--- Problem statement ---
Without any change, set down every record below.

Material for this task section start

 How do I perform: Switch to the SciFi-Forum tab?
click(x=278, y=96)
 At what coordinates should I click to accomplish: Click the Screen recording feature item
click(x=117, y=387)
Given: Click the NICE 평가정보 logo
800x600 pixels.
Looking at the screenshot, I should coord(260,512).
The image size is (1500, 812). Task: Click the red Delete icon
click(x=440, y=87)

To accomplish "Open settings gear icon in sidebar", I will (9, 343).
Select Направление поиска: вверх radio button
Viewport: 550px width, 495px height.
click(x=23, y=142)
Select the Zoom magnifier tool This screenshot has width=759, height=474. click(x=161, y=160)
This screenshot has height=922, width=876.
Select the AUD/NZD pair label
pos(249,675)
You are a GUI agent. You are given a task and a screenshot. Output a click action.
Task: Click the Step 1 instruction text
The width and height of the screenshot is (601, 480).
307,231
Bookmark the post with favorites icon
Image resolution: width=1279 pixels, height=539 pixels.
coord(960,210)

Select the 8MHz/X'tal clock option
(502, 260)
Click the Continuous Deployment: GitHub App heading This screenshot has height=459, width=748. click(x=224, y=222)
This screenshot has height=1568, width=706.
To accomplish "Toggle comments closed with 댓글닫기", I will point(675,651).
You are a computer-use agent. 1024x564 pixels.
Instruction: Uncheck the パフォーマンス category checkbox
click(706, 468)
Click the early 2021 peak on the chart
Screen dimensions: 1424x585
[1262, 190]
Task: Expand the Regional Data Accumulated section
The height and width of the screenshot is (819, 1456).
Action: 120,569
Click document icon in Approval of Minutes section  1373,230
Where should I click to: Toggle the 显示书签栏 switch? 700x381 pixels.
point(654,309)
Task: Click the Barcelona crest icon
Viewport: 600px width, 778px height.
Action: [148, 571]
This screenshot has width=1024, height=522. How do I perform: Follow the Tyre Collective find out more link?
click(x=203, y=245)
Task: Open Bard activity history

Material for this task section end

--- Exercise response ---
 How do I perform: Switch to the SciFi-Forum tab?
click(x=278, y=96)
 At what coordinates should I click to accomplish: Click the Screen recording feature item
click(x=117, y=387)
Given: Click the NICE 평가정보 logo
800x600 pixels.
Looking at the screenshot, I should coord(260,512).
The image size is (1500, 812). Task: Click the red Delete icon
click(x=440, y=87)

To accomplish "Open settings gear icon in sidebar", I will (9, 343).
Select Направление поиска: вверх radio button
Viewport: 550px width, 495px height.
click(x=23, y=142)
Select the Zoom magnifier tool This screenshot has width=759, height=474. click(x=161, y=160)
This screenshot has height=922, width=876.
Select the AUD/NZD pair label
pos(249,675)
You are a GUI agent. You are given a task and a screenshot. Output a click action.
Task: Click the Step 1 instruction text
The width and height of the screenshot is (601, 480).
307,231
Bookmark the post with favorites icon
Image resolution: width=1279 pixels, height=539 pixels.
coord(960,210)

Select the 8MHz/X'tal clock option
(502, 260)
Click the Continuous Deployment: GitHub App heading This screenshot has height=459, width=748. click(x=224, y=222)
This screenshot has height=1568, width=706.
To accomplish "Toggle comments closed with 댓글닫기", I will point(675,651).
You are a computer-use agent. 1024x564 pixels.
Instruction: Uncheck the パフォーマンス category checkbox
click(706, 468)
Click the early 2021 peak on the chart
Screen dimensions: 1424x585
[1262, 190]
Task: Expand the Regional Data Accumulated section
The height and width of the screenshot is (819, 1456).
Action: 120,569
Click document icon in Approval of Minutes section  1373,230
Where should I click to: Toggle the 显示书签栏 switch? 700x381 pixels.
point(654,309)
Task: Click the Barcelona crest icon
Viewport: 600px width, 778px height.
Action: [148, 571]
This screenshot has width=1024, height=522. How do I perform: Follow the Tyre Collective find out more link?
click(x=203, y=245)
Task: Open Bard activity history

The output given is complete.